* _Try it_:
From the entries that follow, copy each line containing the word "Task".

* _Records to use_:
____________________

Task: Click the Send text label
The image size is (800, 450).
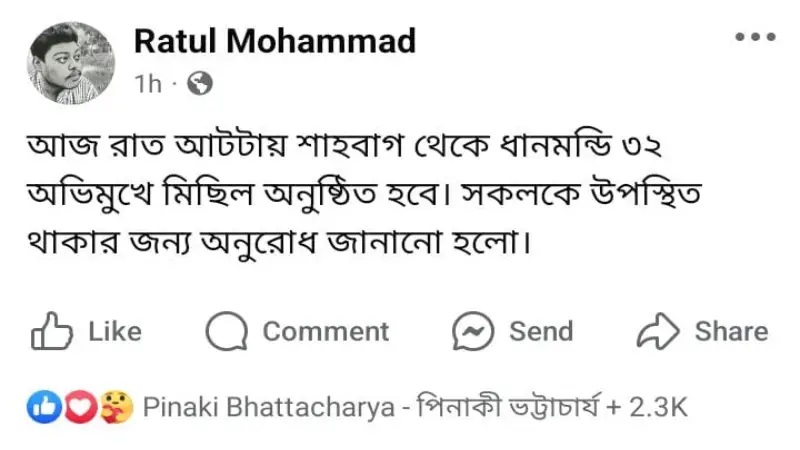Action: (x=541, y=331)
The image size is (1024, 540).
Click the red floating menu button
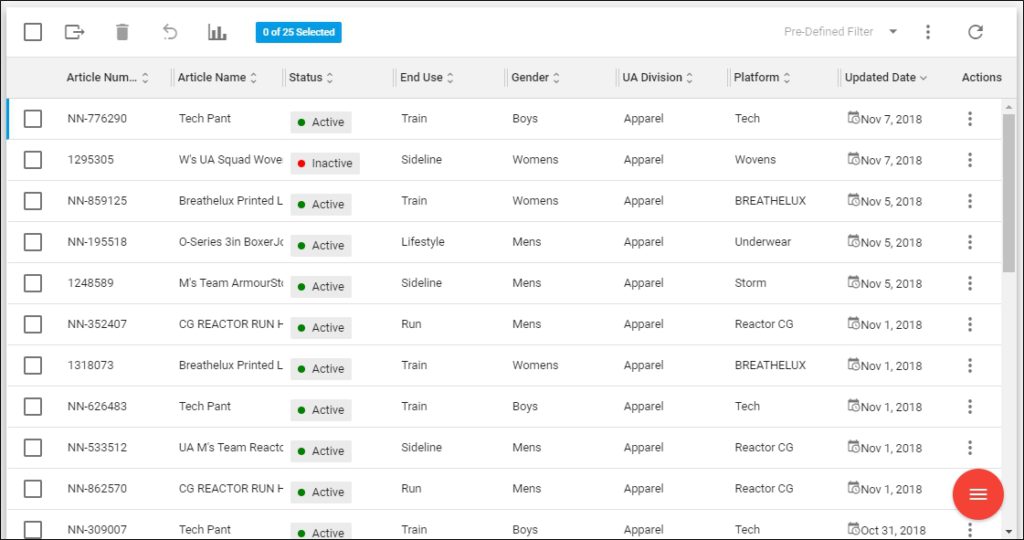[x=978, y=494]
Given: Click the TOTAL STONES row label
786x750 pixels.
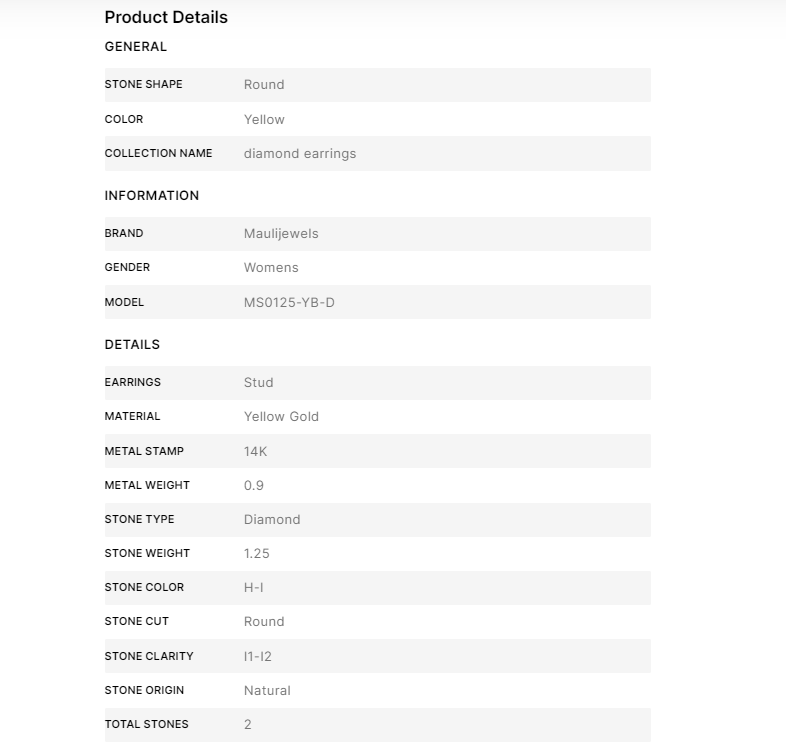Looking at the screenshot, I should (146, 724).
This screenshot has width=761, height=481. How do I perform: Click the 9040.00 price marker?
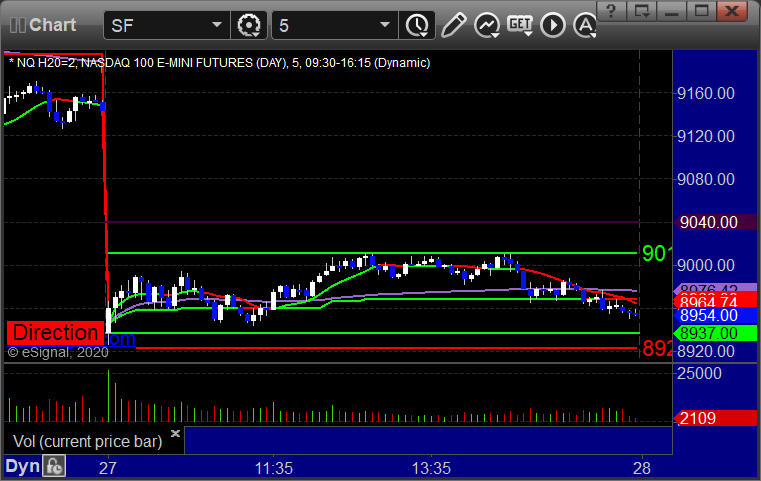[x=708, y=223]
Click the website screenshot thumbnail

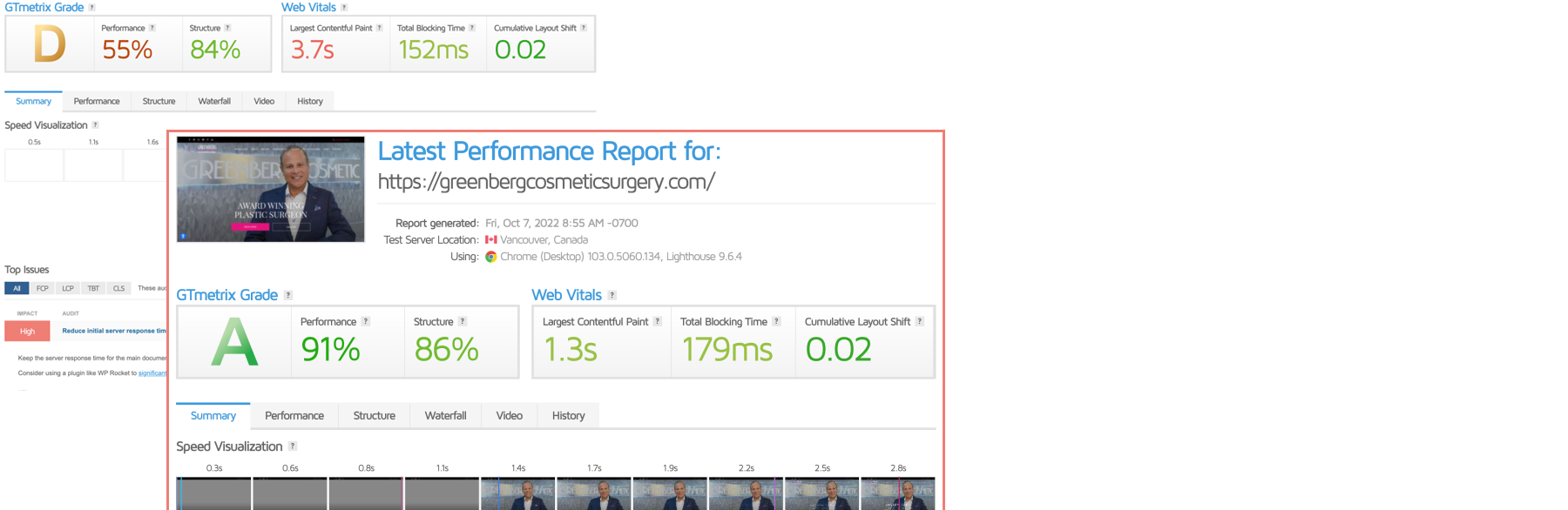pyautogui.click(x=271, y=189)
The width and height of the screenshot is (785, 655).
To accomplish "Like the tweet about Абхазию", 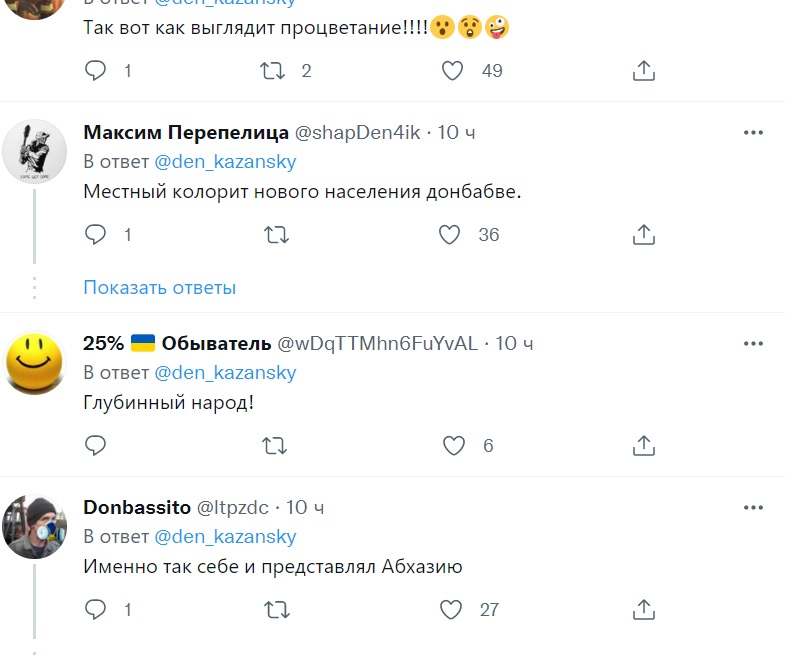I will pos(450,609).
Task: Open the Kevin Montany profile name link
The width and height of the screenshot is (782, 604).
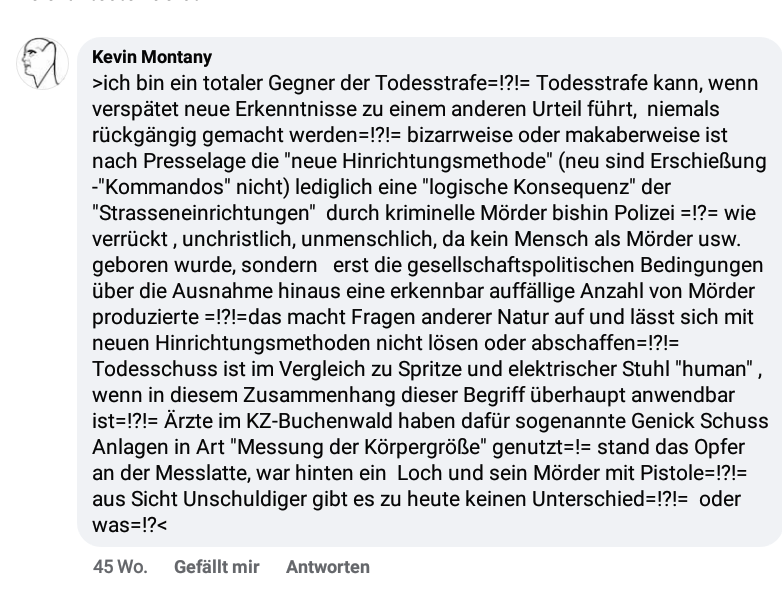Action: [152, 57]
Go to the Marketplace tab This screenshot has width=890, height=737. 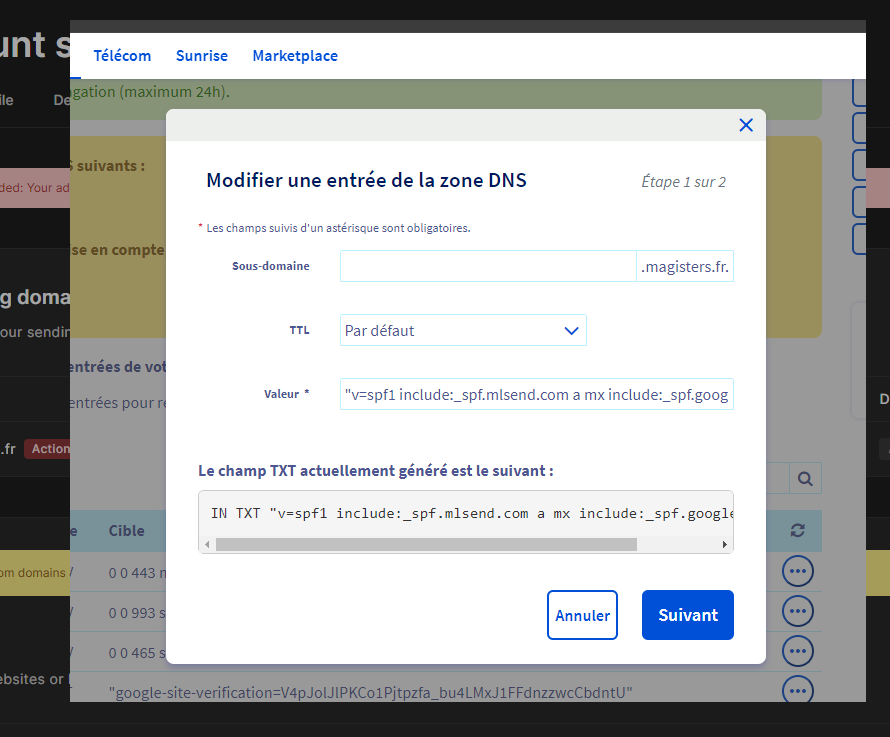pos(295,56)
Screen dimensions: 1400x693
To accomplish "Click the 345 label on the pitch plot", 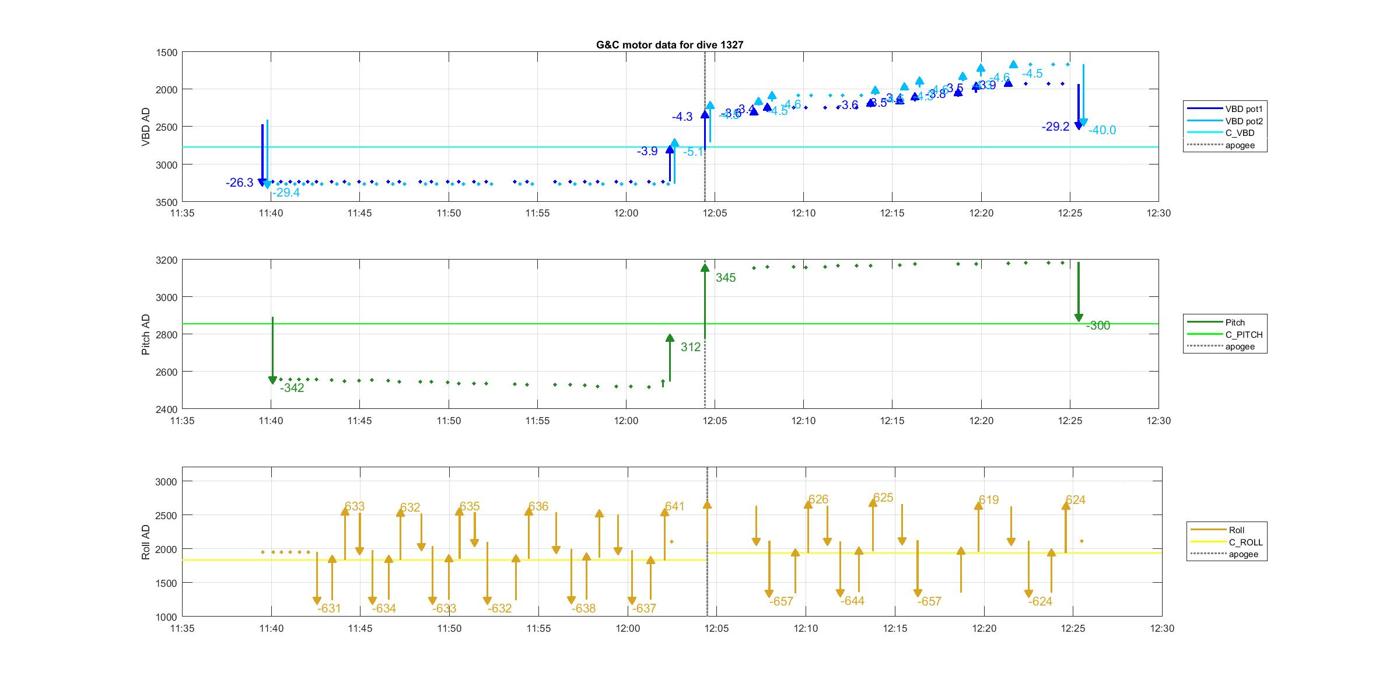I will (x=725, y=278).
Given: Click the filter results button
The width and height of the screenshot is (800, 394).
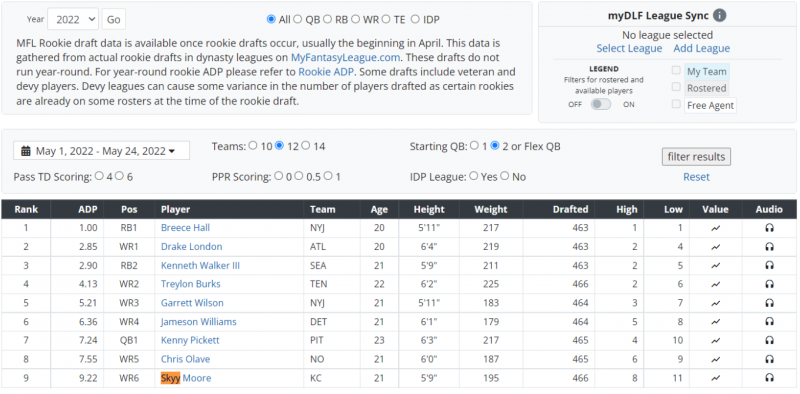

____________________

* _Written solution_:
Task: Click the Send text label
Task: Open the Kevin Montany profile name link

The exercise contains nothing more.